High-speed line scans: A true technical challenge 

In a continuous-feed image, the camera has to take photos at precisely the same rate that the film (or paper) is being passed through – too fast, and you get distortion; too slow, and you’ll be missing slices of the original.

So, a line scan camera (or contact image sensor) has to be perfectly synchronized to take exactly one photograph for each pixel’s worth of film that passes through. If you’re capturing at a 300 dpi resolution, that means it has to take 300 photos per inch of film that goes by; if you want 600 dpi, it has to take 600 photos. A bulk microfilm scanner might be capturing several inches of film per second, so it’s taking literally thousands of pictures each second in order to do that.

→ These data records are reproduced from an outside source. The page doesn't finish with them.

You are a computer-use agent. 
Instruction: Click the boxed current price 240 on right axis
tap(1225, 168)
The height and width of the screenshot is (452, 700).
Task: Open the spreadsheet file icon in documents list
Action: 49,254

Needless to say, simply matching the camera speed to the feed rate under those conditions is not a trivial process. It also requires the motors themselves to be extremely precise – if they’re off by one one-thousandth of a second, they can cause problems. That means that high-speed line scan cameras require finer, much more expensive motors than you’d normally use for lower-grade applications. This is also a major reason why, for example, check scanners cost more than regular flatbed scanners – which also use line scan sensors, but which operate at a much slower pace.

Finally, even when the camera and motors are perfectly synchronized, if you are going fast enough, the continuous motion of the film or paper can cause blurring on a line scan camera. (Area scan cameras have the same problem, generally with much less motion.) To get around that problem, it becomes necessary to flash the light source on and off extremely rapidly – like a super-fast strobe light – once for each single-pixel slice that the camera captures. Yes, that means that for three inches of microfilm at 600 dpi, the light in our Eclipse microfilm scanner uses our proprietary Lumintec™ stroboscopic lighting technology to flash on and off more than 1,800 times. (Remember, this all happens in a second or less). That’s far too fast for the naked eye to see, so it looks like the light is on continuously; but, behind the scenes, it’s a different story altogether.

This is the simplified story – synchronizing the feed mechanism, light source, and capture rate is just table stakes for operating line scan cameras at high speeds. (There are plenty of other challenges, such as handling the huge stream of data that’s produced; adjusting for different picture quality, even within the same roll of film; and we could go on almost forever.)

For our purposes here, though, it’s sufficient to know that just lining up these three basic elements represents a major feat of engineering. That’s why regular cameras are still the standard for everyday use – they’re just a lot easier!